Nuphar microphylla is a perennial, rhizomatous, aquatic herb found in North America. It is listed as a special concern and believed extirpated in Connecticut.

==Description==
===Vegetative characteristics===
Nuphar microphylla is a perennial, rhizomatous, aquatic herb with 1–2 cm wide rhizomes. The ovate to broadly elliptic, 3.5–10(–13) cm long, and 3.5–7.5(–8.5) cm wide floating leaves have a deep sinus. The abaxial leaf surface is often purple. The leaf venation is pinnate.

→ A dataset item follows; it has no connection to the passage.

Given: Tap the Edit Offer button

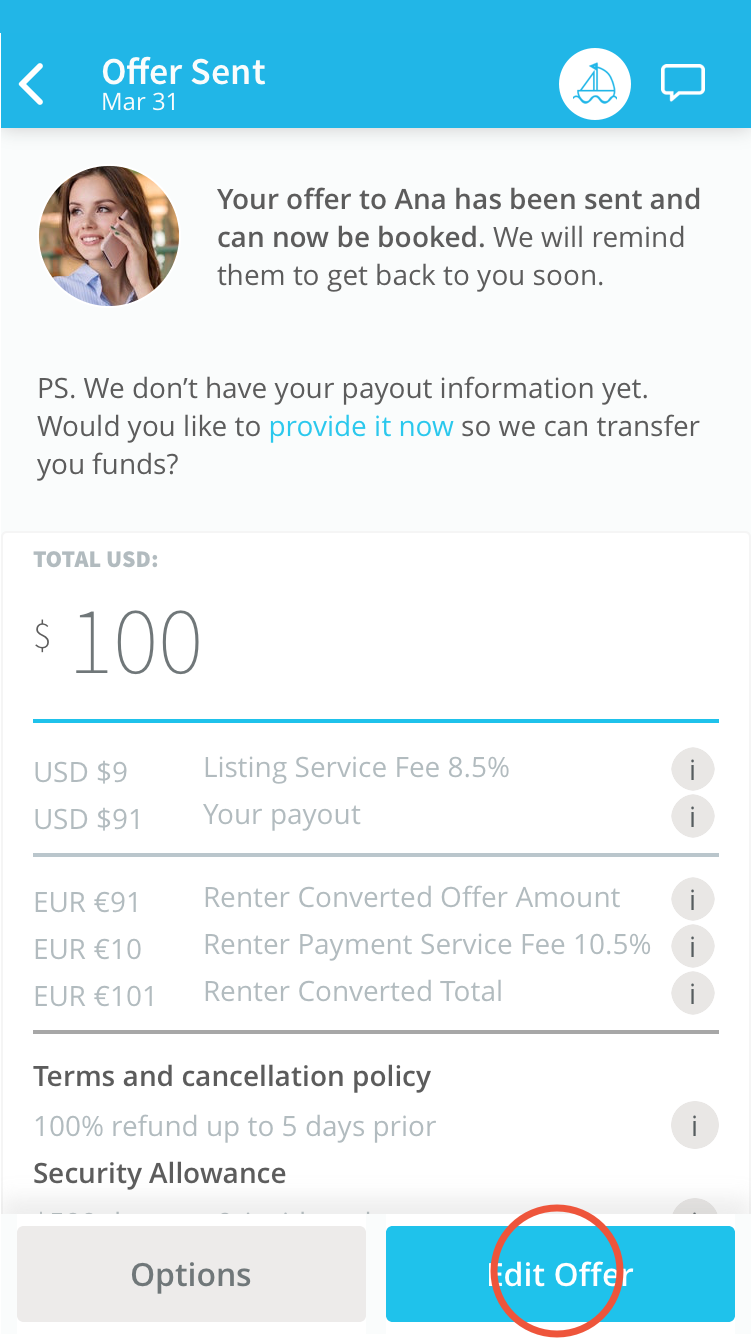Looking at the screenshot, I should [x=560, y=1275].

===Generative characteristics===
The small, yellow to green, 1–2 cm wide flowers float on the water surface. The red stigmatic disks are 2.5–7 mm wide.

==Cytology==
The chromosome count is 2n = 34.

==Taxonomy==
It was first published as Nymphaea microphylla by Christiaan Hendrik Persoon in 1806. It was placed into the genus Nuphar as Nuphar microphylla published by Merritt Lyndon Fernald in 1917. It is placed in the section Nuphar sect. Nuphar. It is a parent species of the natural hybrid Nuphar × rubrodisca

===Etymology===
The specific epithet microphylla means small-leaved.

==Ecology==
===Habitat===
It occurs in ponds, marshes, and lakes.

==Conservation==
It is endangered in the US-american states Pennsylvania, Michigan, Massachusetts, and New Hampshire. It is susceptible to pollution, e.g., by herbicides meant to combat invasive weeds. It is also threatened by invasive plants.